Jestem po prostu zwykłym,zakochanym pasjonatem biegania.
Biegam dla samej radości z biegania. Podoba mi się sposób, w jaki się wtedy czuje i to, jak czuje się po biegu. W wyścigach mogę brać udział, ale nie muszę. Bieganie to część mojego życia, bez niego czułbym, że coś jest nie tak. Mam nadzieję, że do końca życia będę w stanie codziennie przebiegać kilka kilometrów.
"Pasjonaci biegają rozważnie, są skoncentrowani" i to chyba właśnie cytat o mnie :)
Jeszcze raz dziękuję Hondzie,że dała mi do myślenia i trochę rozjaśniła mi obraz pewnych spraw.
Z pewnością nigdy nie będę się poddawał i zawsze będę dążył do założonego celu.

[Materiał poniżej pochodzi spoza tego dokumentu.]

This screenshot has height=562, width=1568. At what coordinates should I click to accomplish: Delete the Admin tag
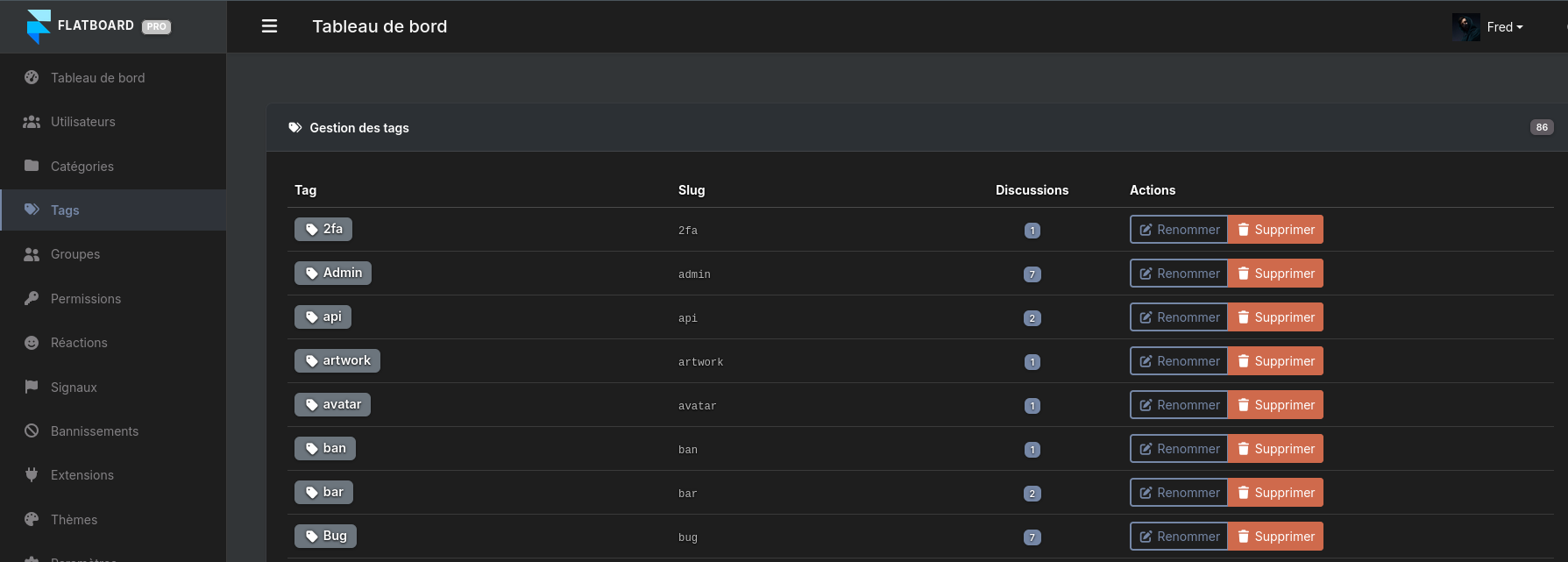(x=1275, y=274)
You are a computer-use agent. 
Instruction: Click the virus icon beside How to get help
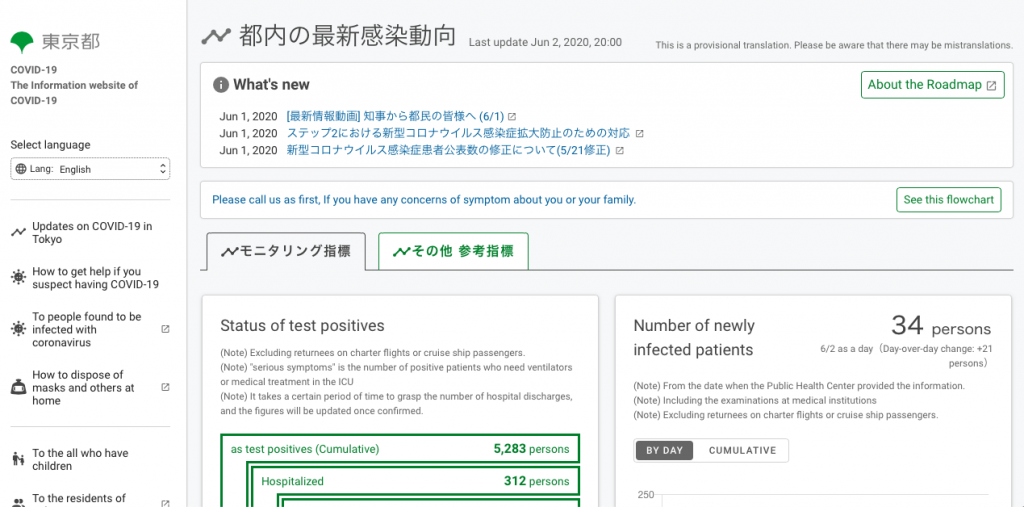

Cele może mam bardzo ambitne ale też dużo czasu by je zrealizować...
Trochę we mnie też wariata ale każdy biegacz to na swój sposób wariat :]
=====================
Zdjęcie z kilkoma osobami z mojej drużyny przed biegiem na 5 km 27 listopada.
Od lewej:Małgosia,ja,Mariusz,Maciek
Blog moga komentować wszyscy zalogowani czytelnicyDodaj komentarz do wpisu Honda (2011-11-29,23:05): Ależ to nie dzięki mnie :) Nadszedł po prostu czas, kiedy doszło do Ciebie to, jaka jest prawda - że wkręciłeś się na maxa w bieganie i kochasz to! I to jest najpiękniejsze:)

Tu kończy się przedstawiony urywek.